→ Aufgaben
• A. Welchen Namen für den Engel des Abgrunds ließen die Übersetzer laut dem Text über Manson bei der Übertragung ins Englische aus?
• B. Bearbeite im Text über Manson den Abschnitt, der mit den Worten "Die Strandbuggies waren" beginnt und mit "König des Abgrunds?" endet, und gib ihn wieder, wobei "Strandbuggies" durch "Geländewagen" ersetzt wird.
• C. Führe den Text über Manson nach seinem letzten Satz weiter.

→ Ausgangstext
####################
Auf einer höheren Ebene, wenn höher hier das richtige Wort ist, lehrte Manson, dass die Mitglieder der Family, wenn sie die sieben Löcher auf den sieben Ebenen in eine gerade Linie brächten, auf der anderen Seite des Universums hervorschießen würden. Das »Loch« aber würde das magische Paradies sein – magisch, denn wie sonst findet man unterirdische Schokoladenbrunnen?

Manson verdrehte sogar die einzelnen Kapitel und Verse des Buches der Offenbarung, um seine Behauptungen zu untermauern.

Die Strandbuggies waren die »Pferde« von Helter-Skelter und trugen jene »Brustplatten aus Feuer«, wie sie im 9. Kapitel der Offenbarungen des Johannes beschrieben werden. Und die Beatles waren, ohne es selbst zu wissen, die »vier Engel«, die einem Drittel der Menschheit den Tod bringen würden. Und auch für die Ankündigung, dass zu den Beatles ein fünftes Mitglied oder ein fünfter »Engel« stoßen werde – der Engel des bodenlosen Schlundes (wer mochte das wohl sein?) –, auch dafür fand Manson eine biblische Bestätigung.

Eine der Lieblingsstellen Mansons im 9. Kapitel der Offenbarung war: »Und taten auch nicht Buße für ihre Morde, Zauberei, Unzucht und Dieberei« – diese Worte zitierte er wieder und wieder und bereitete so seine Anhänger aufs Töten vor. Und hatten seine Anhänger nicht »Haare wie das Haar von Frauen und Zähne wie die Zähne von Löwen«?

Und war nicht Manson der König des Abgrunds?

»Und hatten über sich einen König, den Engel des Abgrunds, des Name heißt auf hebräisch Abaddon, und auf griechisch hat er den Namen Apollyon.« Als man die Bibel aus dem Lateinischen ins Englische übertrug, ließen die Übersetzer in dem Text einen dritten Namen – neben Abaddon und Apollyon – für den Engel des Abgrunds aus. Dieser Name lautet im Lateinischen »Exterminans«.
####################
→ Datensatz
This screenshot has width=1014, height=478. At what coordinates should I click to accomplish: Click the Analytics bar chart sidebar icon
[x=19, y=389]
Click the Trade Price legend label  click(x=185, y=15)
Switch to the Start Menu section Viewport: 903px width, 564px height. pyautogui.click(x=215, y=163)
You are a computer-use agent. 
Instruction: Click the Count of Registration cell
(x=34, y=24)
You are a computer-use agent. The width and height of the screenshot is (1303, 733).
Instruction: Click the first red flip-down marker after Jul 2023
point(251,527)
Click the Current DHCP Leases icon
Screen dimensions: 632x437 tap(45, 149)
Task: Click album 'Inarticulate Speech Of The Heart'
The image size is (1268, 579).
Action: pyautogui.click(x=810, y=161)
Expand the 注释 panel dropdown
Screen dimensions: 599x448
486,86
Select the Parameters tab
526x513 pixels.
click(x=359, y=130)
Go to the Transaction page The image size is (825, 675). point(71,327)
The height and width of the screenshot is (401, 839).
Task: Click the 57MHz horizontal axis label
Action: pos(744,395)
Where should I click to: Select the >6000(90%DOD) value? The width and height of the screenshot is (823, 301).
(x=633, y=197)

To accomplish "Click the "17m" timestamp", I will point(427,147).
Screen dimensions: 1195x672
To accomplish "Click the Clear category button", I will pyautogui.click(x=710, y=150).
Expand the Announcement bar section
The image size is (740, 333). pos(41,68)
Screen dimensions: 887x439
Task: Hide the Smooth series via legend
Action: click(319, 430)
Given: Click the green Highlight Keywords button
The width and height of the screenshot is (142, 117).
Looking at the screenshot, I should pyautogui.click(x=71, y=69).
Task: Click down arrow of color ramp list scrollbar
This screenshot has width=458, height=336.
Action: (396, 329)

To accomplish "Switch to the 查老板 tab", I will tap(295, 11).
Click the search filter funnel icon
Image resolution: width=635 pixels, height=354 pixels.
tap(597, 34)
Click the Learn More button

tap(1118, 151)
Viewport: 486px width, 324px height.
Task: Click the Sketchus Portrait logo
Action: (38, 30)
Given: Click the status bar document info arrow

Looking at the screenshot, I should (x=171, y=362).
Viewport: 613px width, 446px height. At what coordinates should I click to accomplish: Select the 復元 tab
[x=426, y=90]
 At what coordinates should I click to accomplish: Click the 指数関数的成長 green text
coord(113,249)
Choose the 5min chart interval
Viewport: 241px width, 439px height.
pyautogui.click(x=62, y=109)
####################
→ Antworten je Aufgabe
• A. Den lateinischen Namen »Exterminans«.

• B.
Die Geländewagen waren die »Pferde« von Helter-Skelter und trugen jene »Brustplatten aus Feuer«, wie sie im 9. Kapitel der Offenbarungen des Johannes beschrieben werden. Und die Beatles waren, ohne es selbst zu wissen, die »vier Engel«, die einem Drittel der Menschheit den Tod bringen würden. Und auch für die Ankündigung, dass zu den Beatles ein fünftes Mitglied oder ein fünfter »Engel« stoßen werde – der Engel des bodenlosen Schlundes (wer mochte das wohl sein?) –, auch dafür fand Manson eine biblische Bestätigung.

Eine der Lieblingsstellen Mansons im 9. Kapitel der Offenbarung war: »Und taten auch nicht Buße für ihre Morde, Zauberei, Unzucht und Dieberei« – diese Worte zitierte er wieder und wieder und bereitete so seine Anhänger aufs Töten vor. Und hatten seine Anhänger nicht »Haare wie das Haar von Frauen und Zähne wie die Zähne von Löwen«?

Und war nicht Manson der König des Abgrunds?

• C.
Exterminans – was für ein Wort, um Charles Manson zu charakterisieren!

Beispiele für die Entsprechungen, die Manson zwischen dem Buch der Offenbarung, den Beatles und seinen eigenen (Wahn-)Vorstellungen fand, gibt es in Hülle und Fülle, doch soll der Leser davon verschont bleiben.

Manson hörte sich den Song »Helter Skelter« aus dem neuen Beatles-Album mit Kopfhörern an, und irgendwie, wie durch ein Wunder, hörte er, wie die Beatles ihn flüsternd drängten, er solle sie in London anrufen. Unglücklicherweise wusste Manson offenbar nicht, dass mit »Helter Skelter« eine Rutschbahn in einem englischen Vergnügungspark gemeint ist.

Die Mädchen behaupten, Manson hätte einmal ein Ferngespräch nach London angemeldet, um mit den Beatles zu sprechen. Zweifellos ist der Song »Helter Skelter« auf dem weißen Beatles-Doppelalbum eine meisterhafte, eindringliche Rock 'n' Roll-Nummer, und es ist ein ziemlich unheimlich klingendes Stück, besonders der lange Schluss, der gegen Ende hin zweimal ausgeblendet wird und wie ein universaler Marsch abgewrackter Irrer klingt.

»Charlie, Charlie, schick uns ein Telegramm« – diese Worte unterlagen seiner Ansicht nach dem Geräuschgeflecht der Komposition »Revolution 9«. Die Mitglieder der Family meinten, dass man mit Kopfhörern nur genau hinzuhören brauche, um die Beatles diese Worte flüstern zu hören. Man hört, was man hören will.

»Rise! Rise! Rise!« (Erhebe dich) pflegte Charlie beim Abspielen von »Revolution 9« zu schreien; er brachte diesen Song mit der Offenbarung – »Revelation, chapter 9« – in Verbindung. Später malten er und seine Anhänger das Wort »Rise« mit Blut an die Wand im LaBianca-Haus.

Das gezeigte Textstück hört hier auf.